Exercise prompt: Please restate word for word, and with nothing added, the lines that run from the one holding "terms of use (454, 2458)" to the end of the entries below.

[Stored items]
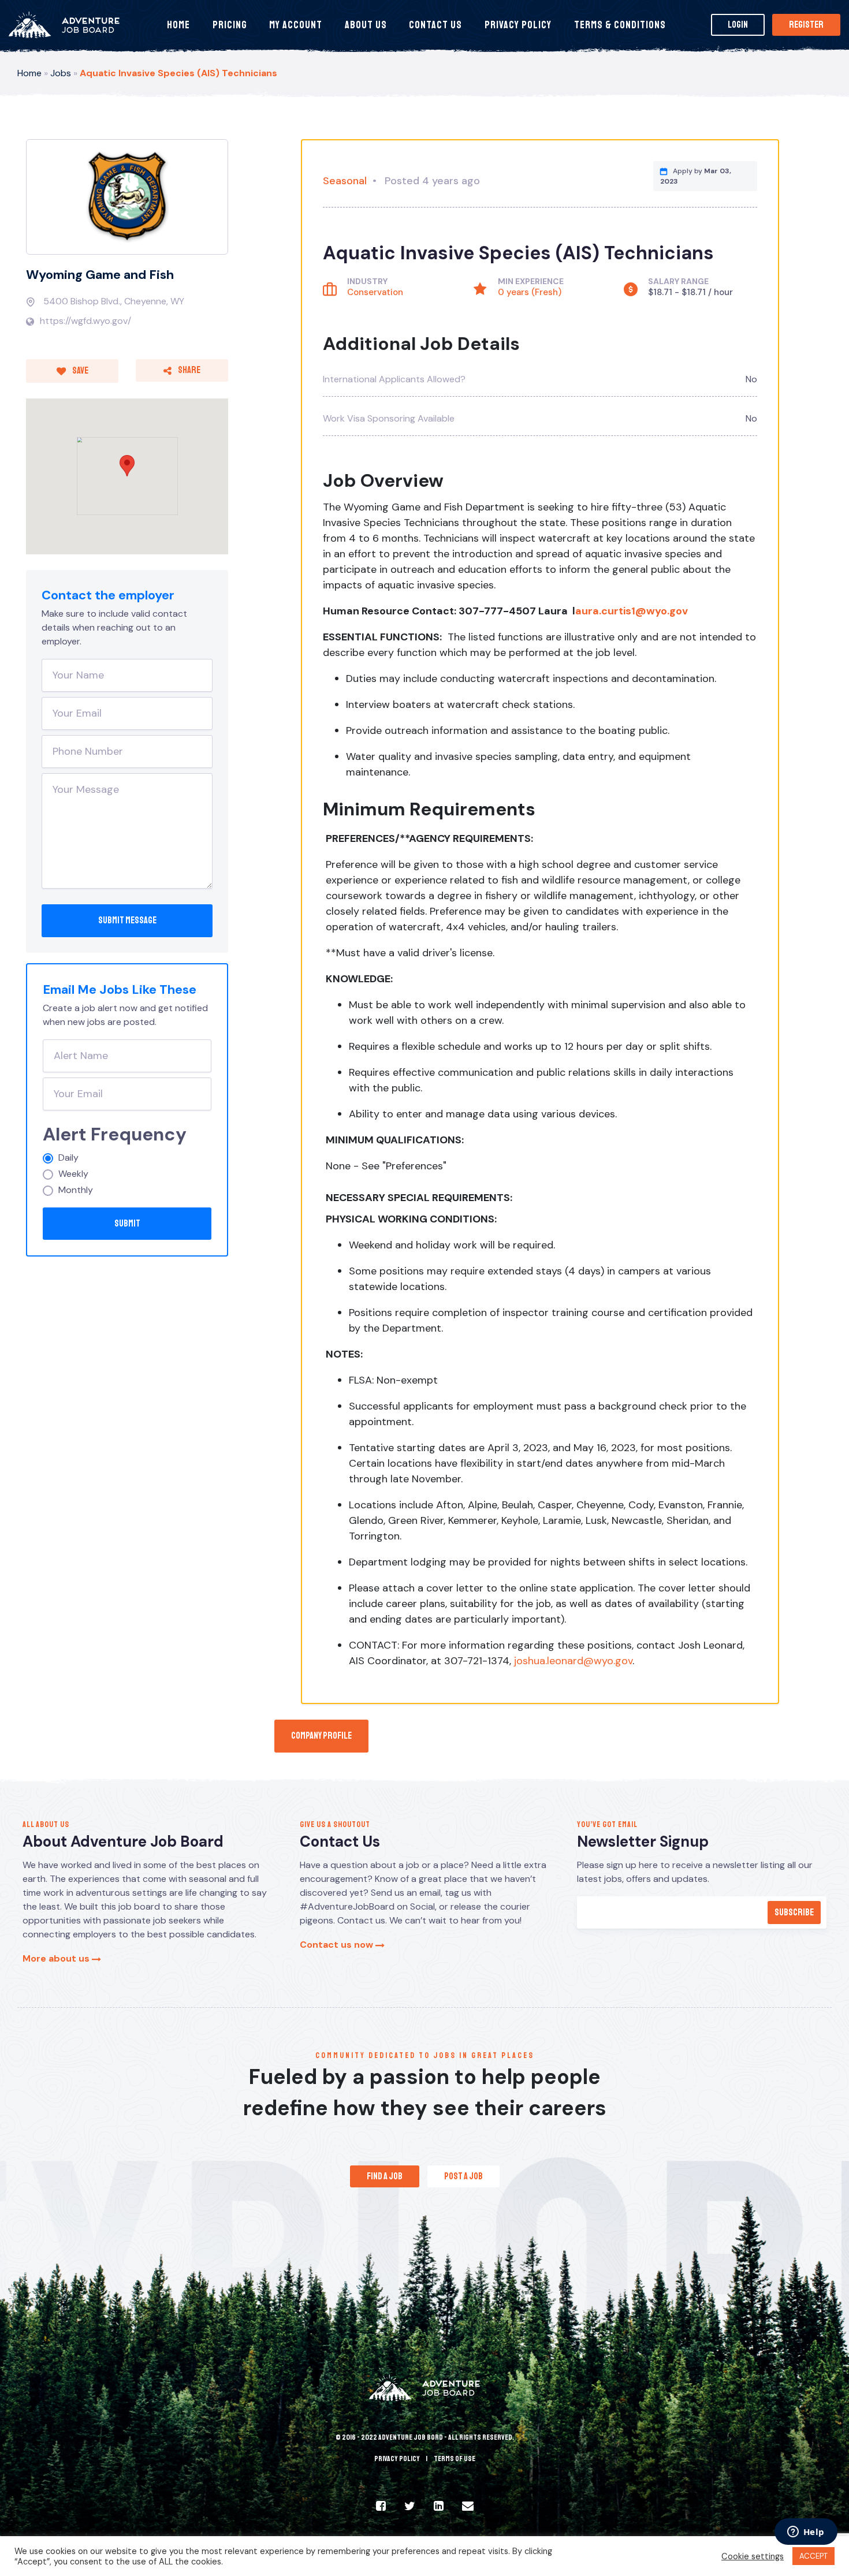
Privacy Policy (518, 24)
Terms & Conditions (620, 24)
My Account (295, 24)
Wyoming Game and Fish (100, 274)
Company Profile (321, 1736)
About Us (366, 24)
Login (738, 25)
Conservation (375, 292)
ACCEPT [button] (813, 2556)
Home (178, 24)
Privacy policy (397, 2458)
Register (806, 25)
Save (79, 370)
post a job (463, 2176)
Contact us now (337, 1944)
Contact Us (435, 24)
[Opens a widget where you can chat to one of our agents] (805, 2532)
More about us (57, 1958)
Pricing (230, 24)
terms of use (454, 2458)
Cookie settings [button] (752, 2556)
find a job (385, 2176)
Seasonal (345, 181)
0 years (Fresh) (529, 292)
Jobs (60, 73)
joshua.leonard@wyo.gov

Result for this exercise:
terms of use (454, 2458)
Cookie settings [button] (752, 2556)
find a job (385, 2176)
Seasonal (345, 181)
0 years (Fresh) (529, 292)
Jobs (60, 73)
joshua.leonard@wyo.gov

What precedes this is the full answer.